I love and revere some of the docs I know, but they ain't doing the heavy lifting, if you get my drift.

Thank the people who are.

AfterGirl said...

Yeah, spend some time in a hospital with your elderly parents and you see right quick who does what. Sometimes I wonder why the doctors even bother to come in the room.

messymimi said...

It bears repeating until everyone one earth knows it and BELIEVES it:

The doc sees you for 15 minutes a day, and counts on the nurse to keep his/her butt out of a sling the other 23 hours and 45 minutes.

Anonymous said...

This is why Momma always taught me that I should be polite and respectful to nurses, cooks, mechanics, and bartenders...especially nurses!

Jeff said...

It appears that, ultimately, wars are always fought in the trenches...

Moose said...

And sometimes it's very clear Nurses are controlling your care, and this is a very good thing.
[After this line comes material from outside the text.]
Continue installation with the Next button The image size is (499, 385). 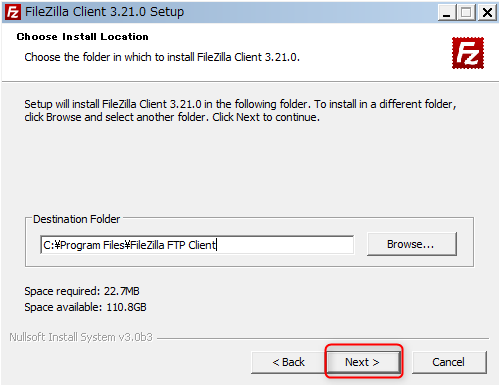363,362
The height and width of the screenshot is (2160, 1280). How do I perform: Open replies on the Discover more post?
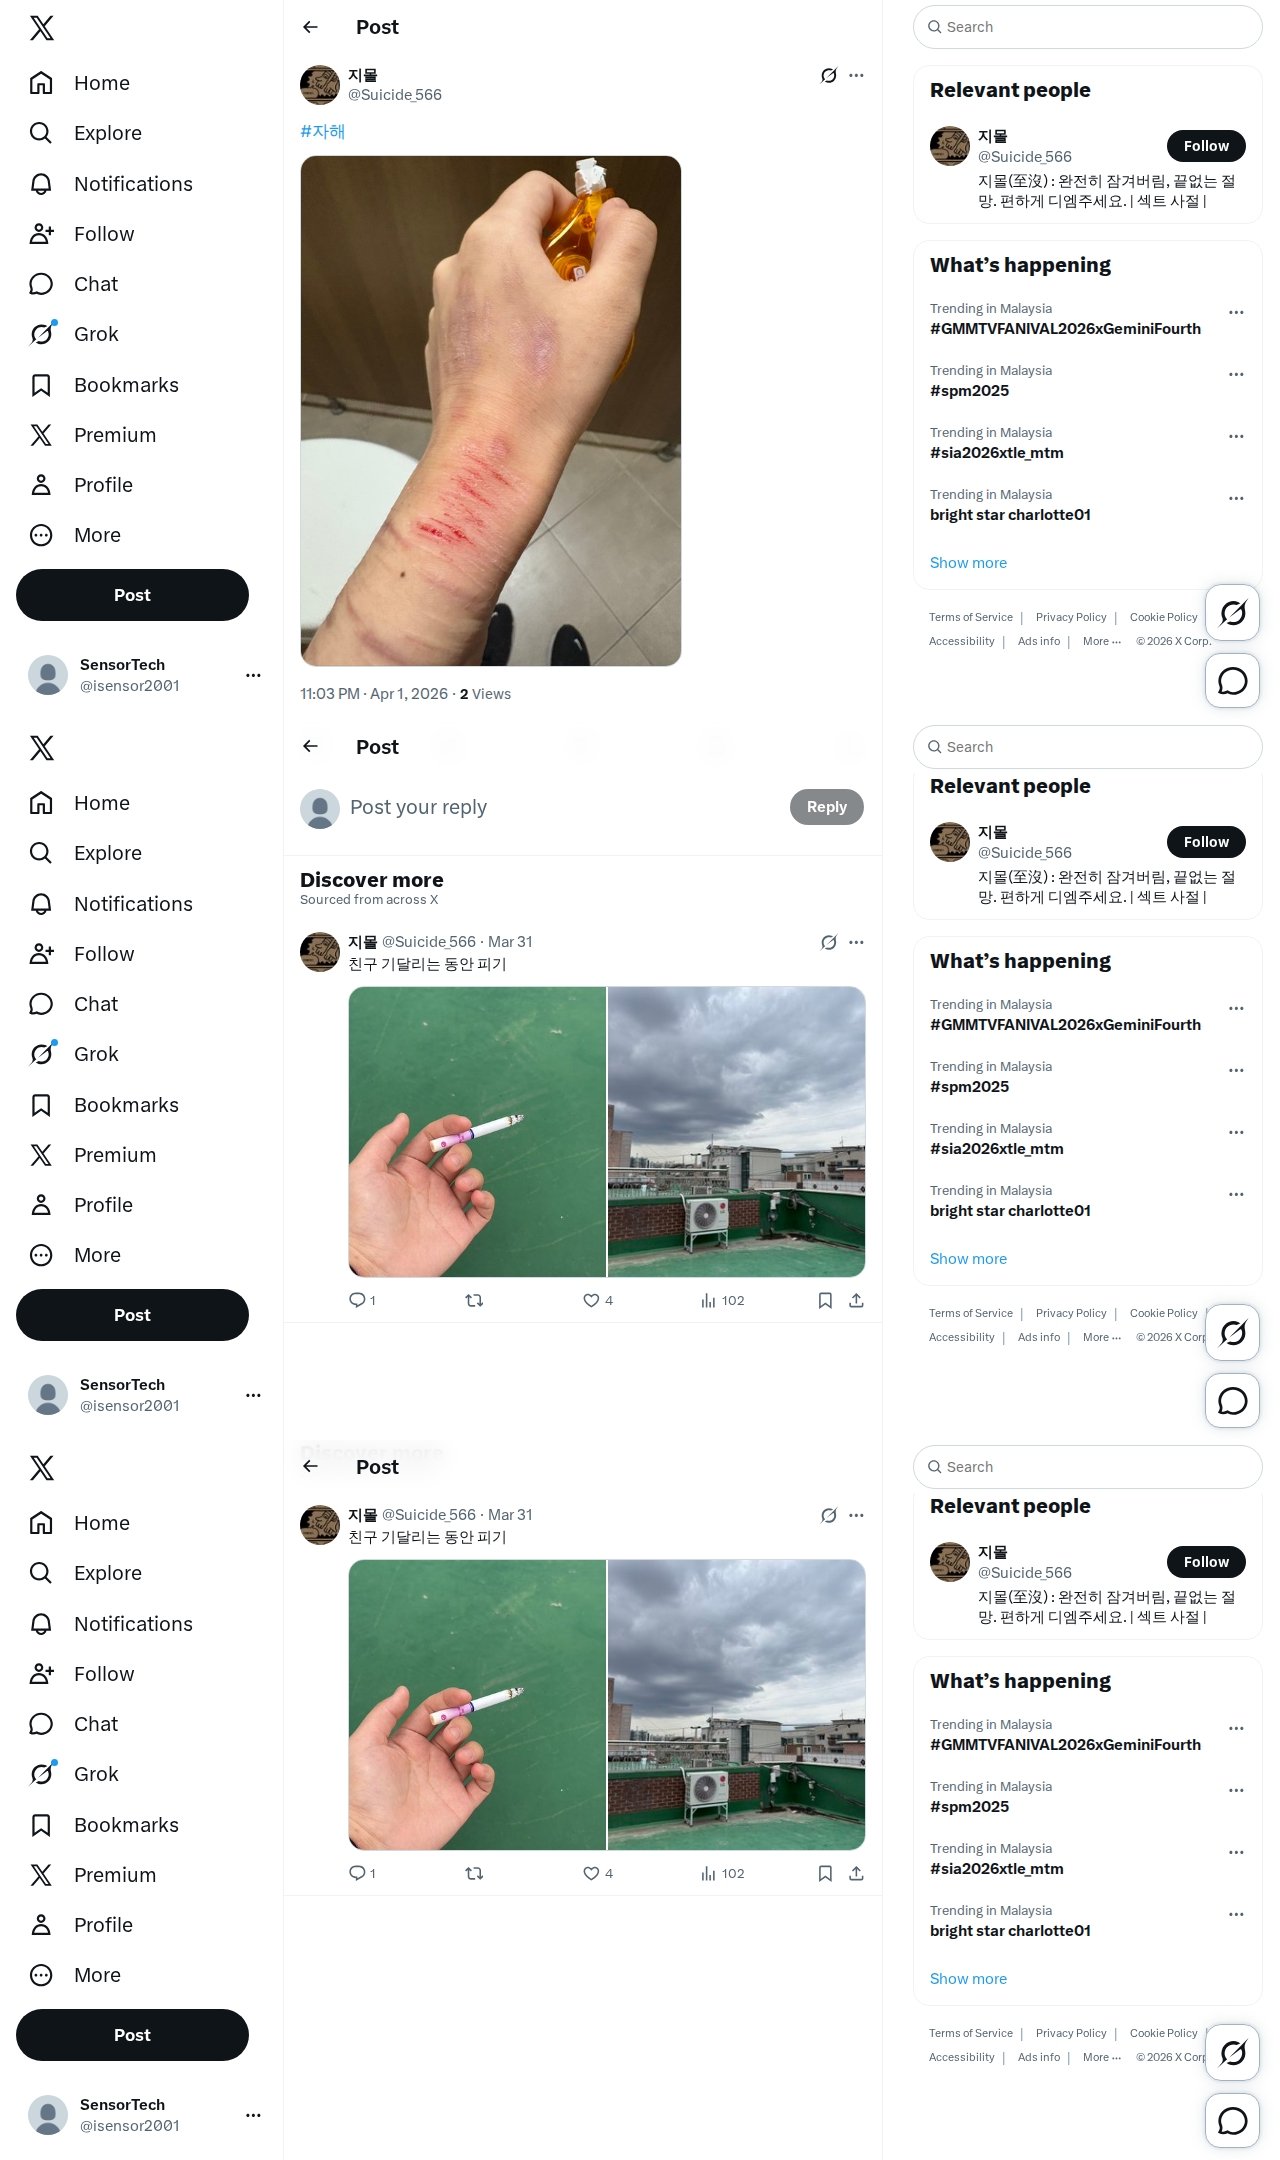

99% of the time it's great. The occasional bad apple, however, continues to scare the panties offa me.

I think it says something that I'm more scared of bad Nurses than bad Doctors.

(But for every "Bad Nurse" story I can think of, I can think of 5 "Fantastic Nurse" stories.)

Anonymous said...

Moose -- well spoken. I, too, am alot more scared of Bad Nurses. I can't really say in my organization that nurses run the show, but we have a pretty good hand in directing the residents' orders. A good nurse can make it or break it.

Anonymous said...

The real nursing secret is that nurses set the pace of patient care. Management wants to make nurses speed up to make more money. When in actuality, if nurses slowed down and took time with patients, the powers the be would have to hire more nurses to expedite their wishes eliminating the nursing shortage. There is no shortage, this is a farse, there is a shortage of people willing to pay what nurses are worth.

Anonymous said...

The real nursing secret is that nurses set the pace of patient care. Management wants to make nurses speed up to make more money. When in actuality, if nurses slowed down and took time with patients, the powers the be would have to hire more nurses to expedite their wishes eliminating the nursing shortage. There is no shortage, this is a farse, there is a shortage of people willing to pay what nurses are worth.